San Giuseppe dei Falegnami, le opere d’arte in salvo

Stabilire le cause del crollo e progettare la ricostruzione della porzione venuta giù all’improvviso in quel pomeriggio del 30 agosto. Sono questi i due obiettivi degli uffici competenti del Vicariato di Roma, d’intesa con gli altri organismi interessati, a nove giorni dal crollo del tetto di San Giuseppe dei Falegnami, la chiesa del XVII secolo al Foro Romano sopra il Carcere Mamertino. Un fatto improvviso che non ha coinvolto nessuna persona visto che in quel momento l’edificio di culto era chiuso. Sono rimaste la prima capriata in corrispondenza della cantoria, dove è collocato il pregevole organo a canne del XVIII secolo, e la volta dell’area presbiteriale.

A confermare che non c’era stato nessun segnale premonitore era stato già subito dopo il crollo il vescovo Daniele Libanori, gesuita, rettore della chiesa, che risiedeva nell’adiacente casa canonica. Subito è partita la messa in sicurezza da parte dei Vigili del Fuoco di Roma che, di concerto con la Soprintendenza archeologica belle arti e paesaggio del Comune di Roma, il Nucleo carabinieri tutela patrimonio culturale e l’ente proprietario, l’arciconfraternita di San Giuseppe dei Falegnami legata al Vicariato di Roma, hanno provveduto al recupero di opere d’arte presenti nella chiesa iniziata da Giacomo della Porta. E a tutti gli organismi coinvolti, compresa la Polizia locale di Roma Capitale, va il «grazie» di don Pier Luigi Stolfi, direttore dell’Ufficio edilizia di culto del Vicariato di Roma. «Si è avvertita, oltre alla loro preziosa collaborazione, la professionalità e la sensibilità delle persone; tutti, con competenza e professionalità, hanno interagito per far fronte all’inatteso evento».

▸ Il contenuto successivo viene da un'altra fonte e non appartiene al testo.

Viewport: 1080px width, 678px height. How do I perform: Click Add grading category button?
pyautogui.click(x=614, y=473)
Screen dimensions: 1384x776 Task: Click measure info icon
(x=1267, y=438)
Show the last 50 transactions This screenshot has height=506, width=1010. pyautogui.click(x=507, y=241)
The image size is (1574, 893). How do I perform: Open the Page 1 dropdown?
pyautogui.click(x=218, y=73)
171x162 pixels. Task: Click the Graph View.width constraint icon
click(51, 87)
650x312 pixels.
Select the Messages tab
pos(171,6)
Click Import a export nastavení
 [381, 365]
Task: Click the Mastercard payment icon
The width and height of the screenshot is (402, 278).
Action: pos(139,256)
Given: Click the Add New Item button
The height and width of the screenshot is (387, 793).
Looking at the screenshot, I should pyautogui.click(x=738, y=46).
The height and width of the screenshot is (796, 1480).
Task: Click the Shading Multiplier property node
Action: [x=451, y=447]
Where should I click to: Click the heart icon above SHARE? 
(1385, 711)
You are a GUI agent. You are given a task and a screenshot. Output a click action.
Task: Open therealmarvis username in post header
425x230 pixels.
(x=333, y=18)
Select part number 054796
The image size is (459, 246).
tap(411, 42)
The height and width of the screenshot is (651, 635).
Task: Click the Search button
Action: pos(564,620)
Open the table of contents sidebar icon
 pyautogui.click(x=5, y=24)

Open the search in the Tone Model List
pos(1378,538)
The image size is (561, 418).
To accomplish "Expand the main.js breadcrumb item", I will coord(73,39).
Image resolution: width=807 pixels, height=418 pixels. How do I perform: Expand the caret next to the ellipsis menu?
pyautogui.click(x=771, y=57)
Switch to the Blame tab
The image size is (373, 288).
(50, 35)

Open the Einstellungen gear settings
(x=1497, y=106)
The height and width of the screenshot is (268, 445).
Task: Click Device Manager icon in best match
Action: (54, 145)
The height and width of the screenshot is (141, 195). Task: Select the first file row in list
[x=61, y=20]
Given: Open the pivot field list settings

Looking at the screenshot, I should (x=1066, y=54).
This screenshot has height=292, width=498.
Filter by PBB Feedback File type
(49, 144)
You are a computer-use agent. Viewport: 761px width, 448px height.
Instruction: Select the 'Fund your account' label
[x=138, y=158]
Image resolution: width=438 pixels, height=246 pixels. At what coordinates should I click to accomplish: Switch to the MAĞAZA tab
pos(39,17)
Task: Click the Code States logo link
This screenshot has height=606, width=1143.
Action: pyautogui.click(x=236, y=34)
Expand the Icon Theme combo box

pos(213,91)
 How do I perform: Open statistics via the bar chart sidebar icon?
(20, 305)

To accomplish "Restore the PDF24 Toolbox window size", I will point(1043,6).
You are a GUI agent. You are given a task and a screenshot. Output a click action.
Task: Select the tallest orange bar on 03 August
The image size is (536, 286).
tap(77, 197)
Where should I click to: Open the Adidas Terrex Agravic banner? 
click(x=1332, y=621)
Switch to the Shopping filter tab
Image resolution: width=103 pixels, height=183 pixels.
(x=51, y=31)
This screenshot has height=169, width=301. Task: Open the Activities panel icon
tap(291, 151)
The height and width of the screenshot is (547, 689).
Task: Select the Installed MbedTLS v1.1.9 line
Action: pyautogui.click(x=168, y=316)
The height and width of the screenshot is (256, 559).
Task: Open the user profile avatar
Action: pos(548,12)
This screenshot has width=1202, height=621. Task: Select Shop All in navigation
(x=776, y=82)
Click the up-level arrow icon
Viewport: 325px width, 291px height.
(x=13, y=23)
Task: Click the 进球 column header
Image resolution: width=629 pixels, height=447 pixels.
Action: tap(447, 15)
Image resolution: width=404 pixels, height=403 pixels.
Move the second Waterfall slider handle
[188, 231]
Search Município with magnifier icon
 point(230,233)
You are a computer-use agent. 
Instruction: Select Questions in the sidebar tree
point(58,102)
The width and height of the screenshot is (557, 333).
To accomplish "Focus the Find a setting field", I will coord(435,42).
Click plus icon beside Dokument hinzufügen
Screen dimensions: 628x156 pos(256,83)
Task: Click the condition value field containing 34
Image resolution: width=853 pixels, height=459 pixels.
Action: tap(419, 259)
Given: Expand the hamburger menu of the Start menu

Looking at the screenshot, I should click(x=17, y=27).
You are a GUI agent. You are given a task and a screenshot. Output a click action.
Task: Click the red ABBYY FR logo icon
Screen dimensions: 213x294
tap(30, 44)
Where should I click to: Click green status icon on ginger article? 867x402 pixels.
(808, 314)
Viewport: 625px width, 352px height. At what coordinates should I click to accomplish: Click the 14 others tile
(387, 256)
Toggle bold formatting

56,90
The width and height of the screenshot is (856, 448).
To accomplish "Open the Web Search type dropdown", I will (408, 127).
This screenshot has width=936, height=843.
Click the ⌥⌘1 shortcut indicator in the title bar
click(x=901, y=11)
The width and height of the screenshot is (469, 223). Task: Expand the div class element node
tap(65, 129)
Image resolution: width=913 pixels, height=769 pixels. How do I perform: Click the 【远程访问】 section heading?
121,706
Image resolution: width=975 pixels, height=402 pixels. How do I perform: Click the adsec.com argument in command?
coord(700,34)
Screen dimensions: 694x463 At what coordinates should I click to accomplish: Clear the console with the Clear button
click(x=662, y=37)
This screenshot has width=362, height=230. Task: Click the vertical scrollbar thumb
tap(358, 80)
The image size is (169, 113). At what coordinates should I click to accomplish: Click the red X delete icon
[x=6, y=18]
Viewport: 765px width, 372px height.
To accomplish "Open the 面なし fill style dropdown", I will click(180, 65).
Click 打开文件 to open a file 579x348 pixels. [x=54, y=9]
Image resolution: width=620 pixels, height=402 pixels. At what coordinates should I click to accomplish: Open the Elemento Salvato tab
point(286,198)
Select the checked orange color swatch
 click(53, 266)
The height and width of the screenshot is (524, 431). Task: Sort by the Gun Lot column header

Tra le opere d’arte recuperate – ora custodite nel Palazzo Lateranense – i dipinti del XVII secolo “La Natività” di Carlo Maratta e “Lo sposalizio di Maria Vergine” di Orazio Bianchi e diverse suppellettili ecclesiastiche tra cui quattro preziosi busti reliquiari. «Le operazioni relative alla gestione dell’emergenza e di prima messa in sicurezza – afferma don Pier Luigi – si sono concluse il 4 settembre e sono state eseguite tempestivamente in considerazione delle previsioni meteorologiche all’indomani dell’evento (erano previste delle piogge, ndr) e al fine di evitare ulteriori crolli».

Intanto, la Procura di Roma, che ha aperto un fascicolo per il reato di disastro colposo, ha apposto i sigilli alle macerie e alla parte di tetto non crollata: atti necessari per le verifiche dell’inchiesta. I tecnici lavorano su un duplice fronte: stabilire le cause del crollo e progettare la ricostruzione. Già costituita una équipe di professionisti. «L’edificio – aggiunge don Pier Luigi – era stato oggetto di interventi di restauro e risanamento conservativo negli anni 2013–2015 che hanno riguardato le facciate, i prospetti interni e la revisione del manto di copertura». Avviata l’elaborazione del progetto di ricostruzione allo scopo di ripristinare al più presto la funzionalità dell’edificio di culto. Già si pensa al dopo, insomma. «Sono state predisposte tutte le attività necessarie al collocamento di una copertura provvisoria in strutture metalliche che avrà lo scopo di proteggere la chiesa e salvaguardare l’interno dell’area liturgica. Il passo successivo, la messa in sicurezza della cella campanaria e del timpano interno».